The hammer also called war hammer and battle hammer was an ancient blunt steel weapon, used mainly by infantry but not despised by cavalry, allowing to break on foot opponents’ helmets during the cavalry charges. This weapon, dating its roots back to Middle Ages, reached its full development only at the end of the fifteenth century.
Mainly thanks to iconographic sources, we know that in Western Europe the hammer was still in use by the heavy cavalry forces in the second half of the sixteenth century. At the height of its evolution, this weapon had a long, reinforced handle, often entirely of metal like a mace. The upper pole of a hammer had, on one side, a raven’s beak end called a “pen” while on the other side, its head could be equipped with small pointed extensions to increase the pressure blow exerted on the target. The hammer was often surmounted by a cusp, called “brocco”, used as a needle to pierce chain mails or strike the crevices of knights’ full armors.
Compared to the war club and the battle axe, the hammer gave rise to different variants which, as of today, make it difficult to find out its archetypal shape. This weapon has great resemblance with the so-called “pike arm,” being this last often called raven’s – beak-like war hammer.
This hammer belongs to the fifteenth-century blow weapons, in Northern Italy.

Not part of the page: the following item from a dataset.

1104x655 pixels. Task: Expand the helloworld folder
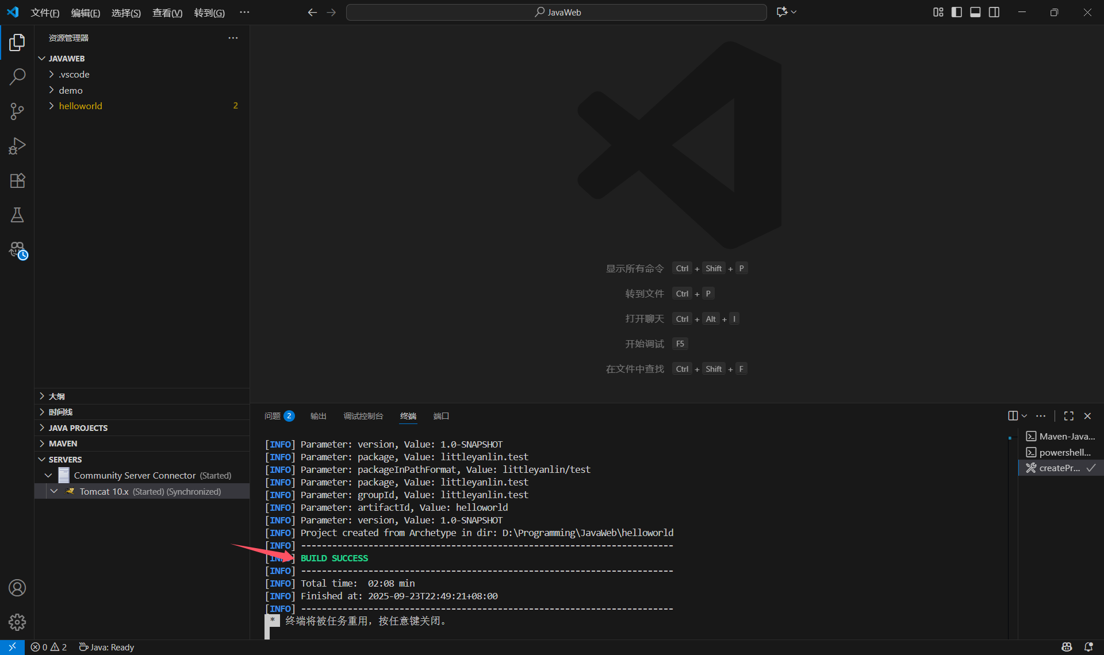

With a head bearing a quadrangular baluster pen on one side and a hammer baluster crafted on the other side, it ends with a semispherical closing cusp (brocco), with a crafted iron hook, used generally to fasten the weapon to the belt, during marches.
The central body has a torchon manufacture, ending on a large metal lip, bent to reverse to get a greater usage match to the opponent’s blade in a direct fight.

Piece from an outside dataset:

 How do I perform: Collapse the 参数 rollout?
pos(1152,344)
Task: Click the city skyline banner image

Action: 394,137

Finally, its handle is lined in leather, which was used mainly to grant a better hand grip while using it; this weapon ends with a spherical pommel having in its half a crease engraving.
An important detail of this work is the dimension of the thickness, reduced whether compared to common war hammers; this detail places the production of this weapon right in the Italian workshops as, both the height and relative strength of the Italian warriors in the sixteenth-century, did not allow them to use such weapons easily, being too heavy or difficult to handle.
Weapons with such dimensions and weight are in effect quite rare to find in the antique market, as well as difficult to view inside museums, due to their reduced production. This work is in excellent conservative condition and is an important addition to the catalog of blowing weapons made in Northern Italy during the sixteenth century.